Greg Altmix is the seventh coach for Liberty since Kreke left after the 1985-86 season to take a similar position at Hannibal (Mo.) High School. Only one, Dick Smith, who lasted one season as Kreke’s immediate successor, posted a losing record.

“The mark of a good program is how good that program carries on,” Kreke told me when he took the Hannibal job in April 1986. “I want this program (Liberty) to carry on.”

Liberty has carried on. There have been a host of 20-victory seasons and nine more regional championships.

The Eagles reached the Class A state tournament again in 2005, finishing fourth with a 30-4 record. After the IHSA expanded to four classes, they won 30 games and placed third in Class 1A in 2016. And then there was this season, another 30 victories and a second-place finish.

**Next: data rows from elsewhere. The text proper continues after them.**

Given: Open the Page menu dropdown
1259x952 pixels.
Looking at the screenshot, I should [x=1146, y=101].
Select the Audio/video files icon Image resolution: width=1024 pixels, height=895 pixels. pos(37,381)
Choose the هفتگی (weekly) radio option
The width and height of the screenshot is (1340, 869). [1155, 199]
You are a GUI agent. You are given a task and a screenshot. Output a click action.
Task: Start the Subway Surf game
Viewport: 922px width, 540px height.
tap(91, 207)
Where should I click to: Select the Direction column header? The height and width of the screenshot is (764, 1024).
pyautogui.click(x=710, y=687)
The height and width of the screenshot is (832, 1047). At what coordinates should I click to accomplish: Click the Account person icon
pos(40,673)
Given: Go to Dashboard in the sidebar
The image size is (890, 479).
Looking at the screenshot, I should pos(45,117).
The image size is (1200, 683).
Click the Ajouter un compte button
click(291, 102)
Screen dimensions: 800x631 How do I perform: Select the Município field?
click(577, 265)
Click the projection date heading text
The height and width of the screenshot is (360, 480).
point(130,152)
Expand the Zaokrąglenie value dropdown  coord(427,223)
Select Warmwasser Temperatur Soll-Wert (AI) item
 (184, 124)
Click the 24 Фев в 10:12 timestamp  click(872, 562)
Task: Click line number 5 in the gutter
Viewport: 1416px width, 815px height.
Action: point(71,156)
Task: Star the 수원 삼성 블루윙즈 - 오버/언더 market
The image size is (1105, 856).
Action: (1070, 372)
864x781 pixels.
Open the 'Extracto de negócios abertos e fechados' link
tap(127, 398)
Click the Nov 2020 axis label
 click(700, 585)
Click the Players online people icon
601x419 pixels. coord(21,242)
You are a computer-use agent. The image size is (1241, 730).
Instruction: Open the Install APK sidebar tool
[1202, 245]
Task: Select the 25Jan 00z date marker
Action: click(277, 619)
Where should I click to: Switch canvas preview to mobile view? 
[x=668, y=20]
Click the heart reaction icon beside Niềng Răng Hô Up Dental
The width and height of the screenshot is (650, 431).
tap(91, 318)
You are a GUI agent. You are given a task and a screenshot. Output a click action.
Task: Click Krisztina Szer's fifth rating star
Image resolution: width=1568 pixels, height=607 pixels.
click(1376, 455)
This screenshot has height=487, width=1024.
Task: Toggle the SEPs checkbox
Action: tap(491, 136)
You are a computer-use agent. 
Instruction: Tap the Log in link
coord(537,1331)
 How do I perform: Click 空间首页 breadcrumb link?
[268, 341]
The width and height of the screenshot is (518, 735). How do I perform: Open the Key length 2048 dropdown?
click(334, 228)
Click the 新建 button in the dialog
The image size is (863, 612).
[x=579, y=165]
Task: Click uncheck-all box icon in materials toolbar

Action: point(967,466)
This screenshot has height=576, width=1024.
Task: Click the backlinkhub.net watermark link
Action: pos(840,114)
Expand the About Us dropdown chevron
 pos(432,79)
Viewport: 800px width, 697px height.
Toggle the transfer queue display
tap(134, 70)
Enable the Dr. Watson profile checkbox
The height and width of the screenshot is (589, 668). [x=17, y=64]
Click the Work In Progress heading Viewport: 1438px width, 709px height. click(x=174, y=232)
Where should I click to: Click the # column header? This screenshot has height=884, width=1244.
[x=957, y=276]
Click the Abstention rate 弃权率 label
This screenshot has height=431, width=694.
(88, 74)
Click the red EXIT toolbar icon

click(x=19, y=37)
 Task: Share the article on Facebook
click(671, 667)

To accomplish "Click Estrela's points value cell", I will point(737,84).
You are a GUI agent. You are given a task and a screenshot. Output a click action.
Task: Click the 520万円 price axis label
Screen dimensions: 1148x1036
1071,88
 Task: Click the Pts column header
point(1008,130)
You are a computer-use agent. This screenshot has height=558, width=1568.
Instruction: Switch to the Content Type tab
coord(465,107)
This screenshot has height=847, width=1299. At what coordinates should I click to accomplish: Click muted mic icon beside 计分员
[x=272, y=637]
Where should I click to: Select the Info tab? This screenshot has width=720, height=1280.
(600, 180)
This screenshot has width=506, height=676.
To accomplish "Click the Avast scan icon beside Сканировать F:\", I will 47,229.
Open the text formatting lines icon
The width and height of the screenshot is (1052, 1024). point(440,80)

But like the first girl you ever fell in love with, there remains something special about the 1981 Liberty team. 

Fox, who went on to play four seasons at Culver-Stockton College, has been superintendent at Augusta Southeastern since 2008. He obviously was pulling for the Suns to beat Liberty in the super-sectional last Monday night in Jacksonville.

Once they lost, however, he again became a fan of his hometown Eagles.

“I was telling someone after that game, the Liberty basketball program is built on a foundation of rock because of Coach Kreke and those players (in 1981),” he said. “The players today may not know it, but they should. Coach Kreke didn’t coach one game in that new gym, but he built it.

“I always felt like Coach Kreke was ahead of his time. Not in terms of Xs and Os, but in relationships. He understood relationships and he understood kids. There’s an orange ball and you’re trying to put that orange ball through the basket, but he realized we were kids trying to grow up.

“He believed in me before I believed in me. I wouldn’t be where I am without him.”

And the Liberty basketball program wouldn’t be where it is today without Paul Kreke and the team 41 years ago that captured the imagination of a community and laid the foundation for future generations of success.